Spain, and then Mexico…after it won independence, owned much of the Southwestern US from 1521 after the conquest of the Aztecs, until 1848, when the Treaty of Hildalgo was signed, ending the Mexican-American War, which the US had instigated. The US got Texas, Southern California, most of New Mexico, Arizona and Colorado in that treaty. That’s 327 years the SW United States belonged to the “Hispanics” and 171 years that the United States has owned it. All citizens of Mexico got to choose to stay in the new United States, or go back to Mexico. Most of them stayed, creating an instant cross culture between the United States and Mexico, which has persisted since then. That’s a total of 498 years that Spanish speaking people have been in this area, as opposed to only after 1848 that white Americans started to go into these areas to settle. (The Gadsden purchase of 1853 further enlarged New Mexico and Arizona)

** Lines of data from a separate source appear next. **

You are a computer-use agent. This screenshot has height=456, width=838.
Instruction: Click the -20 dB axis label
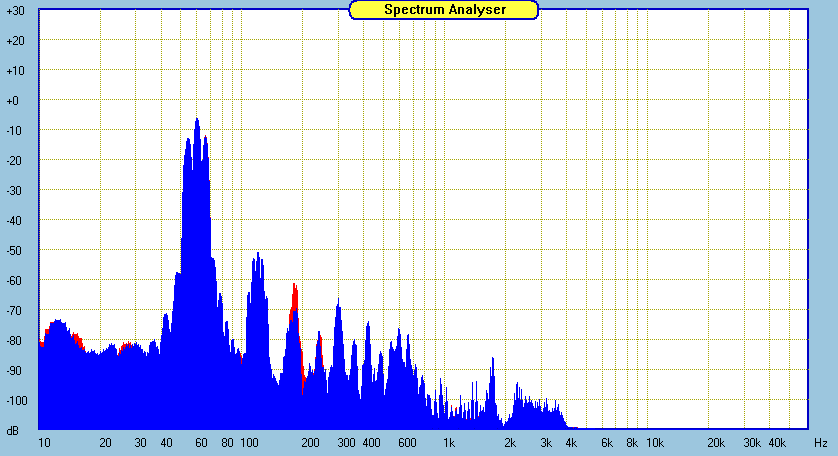[x=16, y=161]
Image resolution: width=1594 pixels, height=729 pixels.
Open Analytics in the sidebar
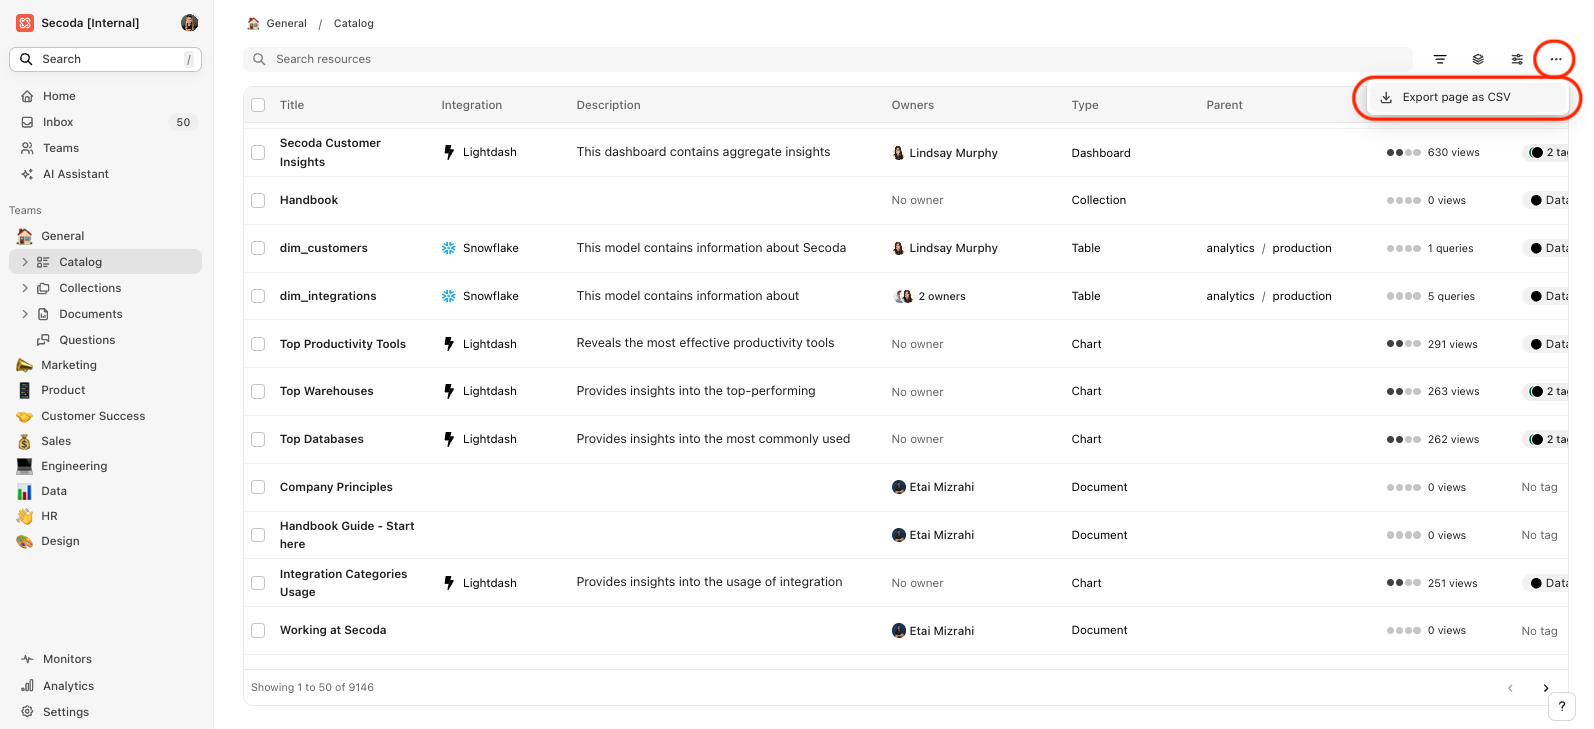click(68, 686)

It amazes me that in just a very few short years, history in this country has been forsaken for media make believe. The myth of white manifest destiny over the cultural patterns of this country, and the belief that somehow the stain of slavery and repression has been washed as white as snow in a few short years belies the facts which lie in the history of America, if any would take the time to read it. Perhaps it cannot be understood.

Perhaps the trend of purposeful ignorance has taken such deep root that it can never be reversed. It is a shame that we Americans of the last half of the 20th century have been either unwilling or unable to defend the hard won freedoms and openness that our Fathers fought and died for in World War II. We have given them up to Autocracy and Oligarchy with hardly a fight.”